Altro che proposta popolare. Quel che Matteo Renzi vuole fare si chiama "salvataggio pubblico", rendendo permanente e occulto il canone, spalmato su tutti i contribuenti

Altro che proposta popolare, altro che colpire una brutta tassa invisa da molti, quel che Matteo Renzi vuole fare si chiama "salvataggio pubblico della Rai", rendendo permanente e occulto il canone, spalmato su tutti i contribuenti. È un passo ulteriore rispetto al pagamento obbligatorio con la bolletta elettrica grazie al quale la Rai ha potuto aggiustare i propri conti.

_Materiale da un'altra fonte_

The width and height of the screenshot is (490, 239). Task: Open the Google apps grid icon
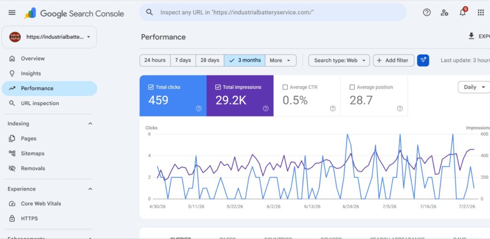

Lasciamo parlare i documenti ufficiali.

I numeri della Rai e del canone

Nell’approvare l’esercizio del 2016, il consiglio di amministrazione ha scritto nero su bianco: “Il bilancio consolidato del gruppo Rai chiude con un utile di 18,1 milioni di Euro, in consistente miglioramento rispetto alla perdita di 25,6 milioni del 2015. L’esercizio ha beneficiato del notevole successo del nuovo meccanismo di riscossione del canone ordinario nella “bolletta elettrica”, con un incremento complessivo dei proventi di 272,2 milioni di euro, pari a +16,6%”.


Sono migliorate anche le entrate pubblicitarie: +39,4 milioni di euro, il 6% in più rispetto al precedente esercizio, per la prima volta negli ultimi sei anni, ma la Rai ha rincarato le tariffe. Non solo, l’indebitamento continua a crescere: da 349 a 563 milioni tra il 2015 e il 2016.

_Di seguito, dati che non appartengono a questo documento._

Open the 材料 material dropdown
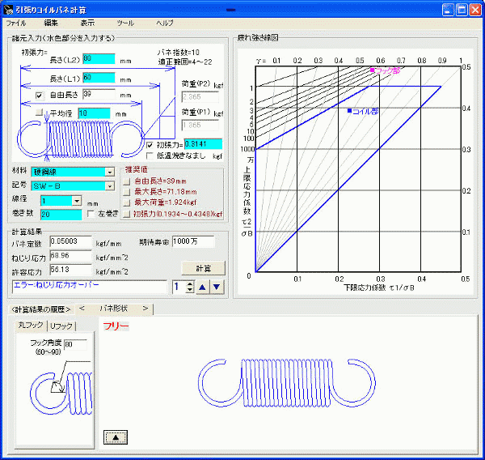The height and width of the screenshot is (460, 485). [109, 172]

Come è evidente, il sangue nuovo viene dal canone. Nel 2015, infatti, l’azienda aveva chiuso con una perdita di 25,6 milioni di euro. Il governo sostiene che tutti hanno pagato un po’ meno. Ma mentre prima si versava una tassa di scopo, legata al servizio offerto, adesso una parte delle imposte sul reddito finirebbe ogni anno nel buco dell’azienda la quale, senza queste entrate, sarebbe in rosso. Con tanti saluti alla trasparenza e alla responsabilità fiscale.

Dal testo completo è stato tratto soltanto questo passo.